C-Du discours au plan d’action : récit de la planification linguistique du DDF

  1. Distinguer la politique de la planification linguistique

Il y a, d’une part, être à l’initiative de la politique linguistique et puis, d’autre part, être à son suivi. Ce n’est pas la même chose. – P. Blanchet, entretien, 2022, p. 119

Le terme planification linguistique est fréquemment mobilisé en tant qu’homologue de politique linguistique. Néanmoins, il est souhaitable de mettre en évidence certaines nuances. Selon Calvet et de Saint-Robert, le fondement d’une politique linguistique réside en la conception faite d’une langue alors que la planification linguistique tient davantage à sa « mise en œuvre » (1999, pp. 154-155, 2000, pp. 30-31).

La planification ne peut intervenir que par le biais d’une puissance politique qui décide de se saisir d’une politique linguistique établie au préalable. Il s’agit « des modalités et des délais de réalisation des objectifs de la politique, en fonction des réalités et des moyens économiques dont on dispose. » (Chaudenson, dans de Saint-Robert, 2000, pp. 30-31)

Selon l’acception législative, la planification linguistique précède l’érection d’une loi relative à la langue (Calvet, 2021). Par ailleurs, Ferguson et Gupta font ressortir la place qu’occupe la planification linguistique « au sein du développement national » (1999, pp. 154-155). Il constitue un « aspect de la planification nationale » (Idem).

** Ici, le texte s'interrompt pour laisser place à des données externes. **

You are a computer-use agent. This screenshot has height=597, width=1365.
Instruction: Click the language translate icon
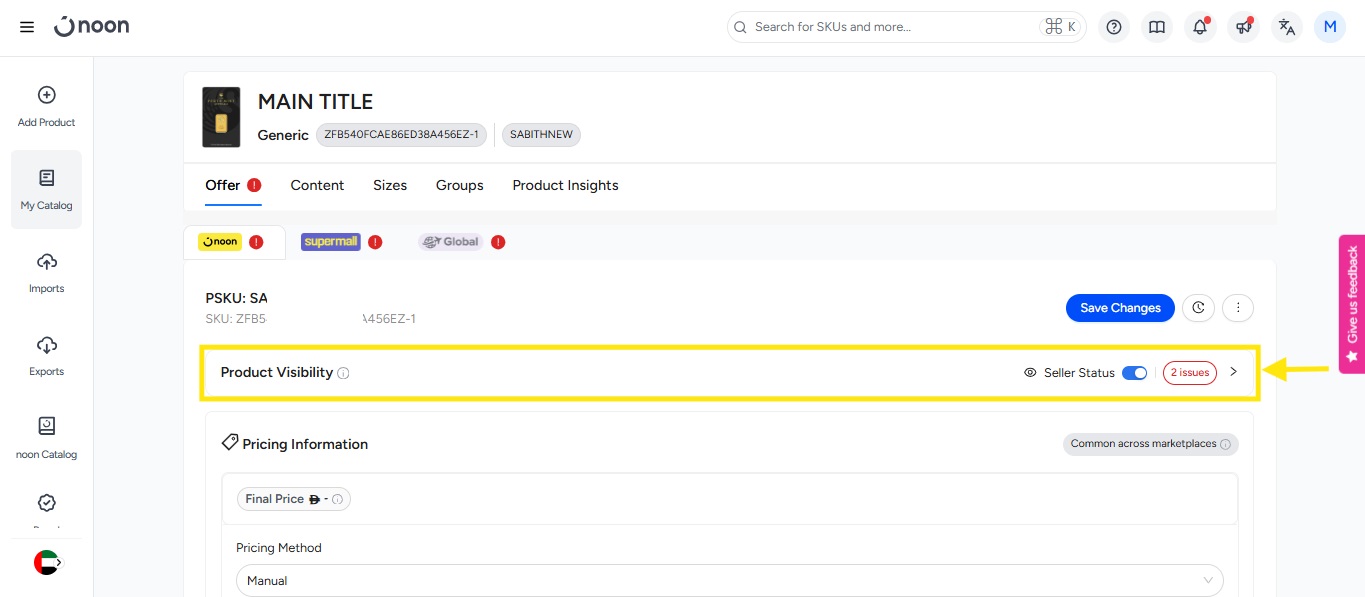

De même, l’aménagement linguistique succède à l’établissement d’une politique linguistique. Plus précisément, il consiste en sa mise en œuvre au moyen d’un plan d’action (Halaoui, 2011, p. 36).

La conception d’une langue portée par une politique linguistique et son opérationnalisation lors d’un aménagement linguistique ne font pas toujours l’objet de distinction. Ainsi, il est possible de retrouver les deux terminologies comme substituts. Cette position a été adoptée par Ngalasso. Les notions s’équivalent au sein de ses travaux et sont également intervertibles avec les termes glottopolitique et planification linguistique. (1989, p. 111, dans Halaoui, 2011, p. 25)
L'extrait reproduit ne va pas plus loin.